Advisor: P. Chung
Key words: computational science, physical chemistry, material science, solid state physics, materials modeling, numerical and computational methods, statistical mechanics, parallel computing
Many opportunities exist in newly emerging areas of modeling research stemming from the growing need to create new technology. First is the promise of new scientific discoveries through computational modeling based on rigorous scientific, mathematical and engineering principles. Secondly is the development of the novel computational modeling tools used in these endeavors.

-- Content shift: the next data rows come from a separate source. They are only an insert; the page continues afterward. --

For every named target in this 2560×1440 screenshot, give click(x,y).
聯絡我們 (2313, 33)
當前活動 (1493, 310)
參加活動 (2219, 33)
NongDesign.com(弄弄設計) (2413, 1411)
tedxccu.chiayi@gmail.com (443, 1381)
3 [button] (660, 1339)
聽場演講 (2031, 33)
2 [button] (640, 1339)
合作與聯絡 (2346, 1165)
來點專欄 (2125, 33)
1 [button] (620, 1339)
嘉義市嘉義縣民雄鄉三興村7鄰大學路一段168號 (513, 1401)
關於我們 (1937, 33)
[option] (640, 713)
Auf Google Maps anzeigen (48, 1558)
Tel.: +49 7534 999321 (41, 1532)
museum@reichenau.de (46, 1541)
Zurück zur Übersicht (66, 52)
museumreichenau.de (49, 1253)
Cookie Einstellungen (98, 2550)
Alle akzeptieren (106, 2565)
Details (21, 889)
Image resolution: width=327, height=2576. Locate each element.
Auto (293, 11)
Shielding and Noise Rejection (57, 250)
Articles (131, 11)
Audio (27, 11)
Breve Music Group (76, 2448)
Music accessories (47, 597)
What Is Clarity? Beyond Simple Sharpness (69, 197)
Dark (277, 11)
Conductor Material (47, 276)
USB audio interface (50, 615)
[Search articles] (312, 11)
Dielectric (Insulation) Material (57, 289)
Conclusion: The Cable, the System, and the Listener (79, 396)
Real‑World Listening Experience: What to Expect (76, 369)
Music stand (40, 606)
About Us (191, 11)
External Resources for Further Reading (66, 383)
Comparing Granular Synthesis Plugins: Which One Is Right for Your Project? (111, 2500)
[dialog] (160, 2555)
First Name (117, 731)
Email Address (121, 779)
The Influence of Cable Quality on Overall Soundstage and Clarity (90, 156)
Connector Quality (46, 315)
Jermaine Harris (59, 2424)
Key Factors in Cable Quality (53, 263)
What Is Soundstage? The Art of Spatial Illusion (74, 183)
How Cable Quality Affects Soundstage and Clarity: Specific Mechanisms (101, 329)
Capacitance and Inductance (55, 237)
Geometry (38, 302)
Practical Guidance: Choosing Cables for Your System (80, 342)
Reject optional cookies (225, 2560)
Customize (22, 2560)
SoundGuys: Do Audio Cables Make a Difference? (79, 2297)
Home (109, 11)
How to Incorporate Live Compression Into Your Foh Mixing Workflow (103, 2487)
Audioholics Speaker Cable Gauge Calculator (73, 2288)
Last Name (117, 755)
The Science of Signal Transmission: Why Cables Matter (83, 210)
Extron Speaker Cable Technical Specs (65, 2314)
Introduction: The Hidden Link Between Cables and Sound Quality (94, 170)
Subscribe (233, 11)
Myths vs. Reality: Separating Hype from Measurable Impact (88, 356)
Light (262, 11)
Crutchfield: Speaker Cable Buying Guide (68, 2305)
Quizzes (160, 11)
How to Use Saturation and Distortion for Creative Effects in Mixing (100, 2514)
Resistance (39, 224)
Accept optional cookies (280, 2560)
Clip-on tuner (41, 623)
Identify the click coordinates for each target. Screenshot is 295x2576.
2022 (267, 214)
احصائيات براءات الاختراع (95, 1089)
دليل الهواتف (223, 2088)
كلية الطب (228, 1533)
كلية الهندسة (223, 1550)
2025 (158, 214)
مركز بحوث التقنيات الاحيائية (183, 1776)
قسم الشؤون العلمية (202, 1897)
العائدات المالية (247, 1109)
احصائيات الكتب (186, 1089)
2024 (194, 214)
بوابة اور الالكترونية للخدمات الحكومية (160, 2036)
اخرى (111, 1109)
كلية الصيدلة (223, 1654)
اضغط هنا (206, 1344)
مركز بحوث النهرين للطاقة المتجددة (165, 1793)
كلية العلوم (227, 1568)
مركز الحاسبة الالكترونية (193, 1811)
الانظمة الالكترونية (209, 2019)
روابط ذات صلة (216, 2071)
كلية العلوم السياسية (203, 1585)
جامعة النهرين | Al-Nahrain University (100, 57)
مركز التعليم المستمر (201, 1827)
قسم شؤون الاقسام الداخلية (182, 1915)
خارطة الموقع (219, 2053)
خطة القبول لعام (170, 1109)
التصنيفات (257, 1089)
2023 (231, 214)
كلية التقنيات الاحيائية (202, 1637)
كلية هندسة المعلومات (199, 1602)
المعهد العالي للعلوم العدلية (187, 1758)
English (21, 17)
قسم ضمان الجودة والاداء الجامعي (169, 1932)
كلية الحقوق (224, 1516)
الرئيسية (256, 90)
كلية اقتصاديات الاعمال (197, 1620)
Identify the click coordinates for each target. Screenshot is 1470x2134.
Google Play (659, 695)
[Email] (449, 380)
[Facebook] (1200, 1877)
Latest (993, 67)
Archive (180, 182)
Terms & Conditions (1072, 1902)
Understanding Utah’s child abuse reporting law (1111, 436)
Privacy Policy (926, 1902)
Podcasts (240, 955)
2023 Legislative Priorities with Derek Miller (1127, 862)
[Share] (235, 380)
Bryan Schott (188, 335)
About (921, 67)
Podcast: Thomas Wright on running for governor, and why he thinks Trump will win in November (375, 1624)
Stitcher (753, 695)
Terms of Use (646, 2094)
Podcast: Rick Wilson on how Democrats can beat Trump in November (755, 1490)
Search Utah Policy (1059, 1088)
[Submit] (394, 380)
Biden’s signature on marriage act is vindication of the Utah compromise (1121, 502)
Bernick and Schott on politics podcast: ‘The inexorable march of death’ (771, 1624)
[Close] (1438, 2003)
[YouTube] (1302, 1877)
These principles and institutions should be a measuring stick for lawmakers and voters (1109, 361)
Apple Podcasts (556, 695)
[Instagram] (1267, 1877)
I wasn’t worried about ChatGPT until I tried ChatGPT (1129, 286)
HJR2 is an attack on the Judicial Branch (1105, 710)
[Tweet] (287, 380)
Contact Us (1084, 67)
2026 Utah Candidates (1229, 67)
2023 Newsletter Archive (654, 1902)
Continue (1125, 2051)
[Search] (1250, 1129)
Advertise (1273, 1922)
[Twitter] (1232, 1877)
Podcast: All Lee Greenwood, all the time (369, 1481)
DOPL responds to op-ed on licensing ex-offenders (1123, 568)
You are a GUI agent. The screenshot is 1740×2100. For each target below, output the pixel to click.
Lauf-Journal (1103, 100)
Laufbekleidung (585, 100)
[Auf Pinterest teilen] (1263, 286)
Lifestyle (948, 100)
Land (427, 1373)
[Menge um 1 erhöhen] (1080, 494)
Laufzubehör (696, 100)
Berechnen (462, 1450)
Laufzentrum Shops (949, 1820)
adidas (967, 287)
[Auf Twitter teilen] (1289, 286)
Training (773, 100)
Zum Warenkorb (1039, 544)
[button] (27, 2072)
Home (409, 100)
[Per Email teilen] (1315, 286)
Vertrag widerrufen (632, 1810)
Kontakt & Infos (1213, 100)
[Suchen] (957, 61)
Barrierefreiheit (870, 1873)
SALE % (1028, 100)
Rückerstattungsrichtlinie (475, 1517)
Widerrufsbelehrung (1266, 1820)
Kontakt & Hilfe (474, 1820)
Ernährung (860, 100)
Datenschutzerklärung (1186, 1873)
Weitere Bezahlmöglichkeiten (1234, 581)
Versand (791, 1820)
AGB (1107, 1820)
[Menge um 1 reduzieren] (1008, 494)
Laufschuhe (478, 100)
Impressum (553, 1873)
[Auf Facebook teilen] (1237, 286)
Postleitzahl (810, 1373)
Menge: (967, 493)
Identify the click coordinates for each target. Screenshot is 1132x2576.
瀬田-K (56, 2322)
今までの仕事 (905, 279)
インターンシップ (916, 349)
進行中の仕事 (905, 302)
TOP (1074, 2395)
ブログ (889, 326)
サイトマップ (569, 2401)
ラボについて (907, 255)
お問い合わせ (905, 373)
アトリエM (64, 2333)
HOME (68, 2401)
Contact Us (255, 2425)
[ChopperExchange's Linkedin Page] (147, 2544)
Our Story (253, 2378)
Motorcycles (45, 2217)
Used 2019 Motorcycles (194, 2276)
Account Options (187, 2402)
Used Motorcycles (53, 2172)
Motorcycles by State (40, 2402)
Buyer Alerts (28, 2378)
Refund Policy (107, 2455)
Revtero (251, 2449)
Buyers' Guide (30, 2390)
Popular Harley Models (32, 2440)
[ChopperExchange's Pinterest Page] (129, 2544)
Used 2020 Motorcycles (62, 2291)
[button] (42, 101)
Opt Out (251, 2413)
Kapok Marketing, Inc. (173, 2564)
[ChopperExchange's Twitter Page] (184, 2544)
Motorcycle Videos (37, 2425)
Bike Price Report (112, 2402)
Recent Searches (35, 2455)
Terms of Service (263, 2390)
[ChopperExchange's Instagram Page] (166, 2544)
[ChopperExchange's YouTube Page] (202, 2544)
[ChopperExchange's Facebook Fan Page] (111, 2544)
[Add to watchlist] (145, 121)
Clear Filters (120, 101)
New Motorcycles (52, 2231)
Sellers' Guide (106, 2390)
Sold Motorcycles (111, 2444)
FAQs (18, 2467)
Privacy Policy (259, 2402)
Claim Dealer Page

Under the perpetual drivers requiring "cheaper, lighter and faster" technologies, accurate control and understanding of the physical parameter space is critical. An example is the growing developments in multi-scale modeling methods where the goal is effectively to reduce the number of adjustable material parameters by replacing them with theoretically robust first-principles concepts. This simultaneously addresses the physical implication that processes and mechanisms at smaller scales govern the phenomena observed at laboratory scales (the scale-up effect) and helps establish stronger understanding of the fundamental mechanisms and processes.
Through theoretical and computational developments that are multidisciplinary in approach, we continue to create and use new computational tools to solve problems that were untenable just a decade ago. Whether from quantum-to-classical or atomistic-to-continuum, numerous programs are underway with out-pacing needs to develop and implement new computational tools.